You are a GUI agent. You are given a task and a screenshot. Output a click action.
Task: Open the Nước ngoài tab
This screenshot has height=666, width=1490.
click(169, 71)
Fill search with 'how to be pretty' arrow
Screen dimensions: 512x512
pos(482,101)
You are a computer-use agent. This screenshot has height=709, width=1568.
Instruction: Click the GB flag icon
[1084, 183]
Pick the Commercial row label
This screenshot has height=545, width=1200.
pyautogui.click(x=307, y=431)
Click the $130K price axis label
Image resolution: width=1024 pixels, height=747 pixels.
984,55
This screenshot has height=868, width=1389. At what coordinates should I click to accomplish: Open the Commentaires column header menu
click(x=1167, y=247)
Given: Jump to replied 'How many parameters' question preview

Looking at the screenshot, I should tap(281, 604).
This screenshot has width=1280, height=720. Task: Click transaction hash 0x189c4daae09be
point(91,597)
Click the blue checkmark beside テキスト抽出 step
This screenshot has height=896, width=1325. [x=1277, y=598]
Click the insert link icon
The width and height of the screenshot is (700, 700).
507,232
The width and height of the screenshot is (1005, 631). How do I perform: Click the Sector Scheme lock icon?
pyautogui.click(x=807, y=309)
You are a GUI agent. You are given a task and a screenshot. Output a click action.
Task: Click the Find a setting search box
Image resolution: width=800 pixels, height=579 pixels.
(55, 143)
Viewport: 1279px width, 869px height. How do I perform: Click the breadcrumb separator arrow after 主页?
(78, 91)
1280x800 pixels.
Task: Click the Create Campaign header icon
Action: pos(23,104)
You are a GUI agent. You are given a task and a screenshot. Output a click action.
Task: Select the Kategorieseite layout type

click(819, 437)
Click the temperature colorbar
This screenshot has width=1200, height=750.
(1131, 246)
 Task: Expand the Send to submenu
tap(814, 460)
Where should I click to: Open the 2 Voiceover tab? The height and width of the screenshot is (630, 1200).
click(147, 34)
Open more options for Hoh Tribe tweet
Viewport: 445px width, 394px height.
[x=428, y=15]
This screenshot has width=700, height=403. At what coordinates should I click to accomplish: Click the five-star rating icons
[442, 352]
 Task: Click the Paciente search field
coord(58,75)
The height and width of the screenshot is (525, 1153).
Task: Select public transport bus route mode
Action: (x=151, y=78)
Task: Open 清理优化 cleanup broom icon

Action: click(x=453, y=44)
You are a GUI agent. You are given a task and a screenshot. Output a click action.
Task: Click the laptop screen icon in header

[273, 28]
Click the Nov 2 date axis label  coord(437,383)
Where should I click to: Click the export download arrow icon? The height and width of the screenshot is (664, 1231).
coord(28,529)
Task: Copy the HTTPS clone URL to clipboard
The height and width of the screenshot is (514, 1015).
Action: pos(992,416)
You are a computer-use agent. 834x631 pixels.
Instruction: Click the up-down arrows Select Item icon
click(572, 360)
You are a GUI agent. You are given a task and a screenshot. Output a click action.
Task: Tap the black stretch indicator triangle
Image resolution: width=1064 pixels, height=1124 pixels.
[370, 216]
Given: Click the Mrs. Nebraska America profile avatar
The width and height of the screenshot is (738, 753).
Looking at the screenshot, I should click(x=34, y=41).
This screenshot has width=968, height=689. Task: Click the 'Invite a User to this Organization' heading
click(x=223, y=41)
· · · ·
> [WHAT IS BEING ASKED]
Scan the entries above and report the number of lines that contain the word "axis", with no added text.

> [RESPONSE]
2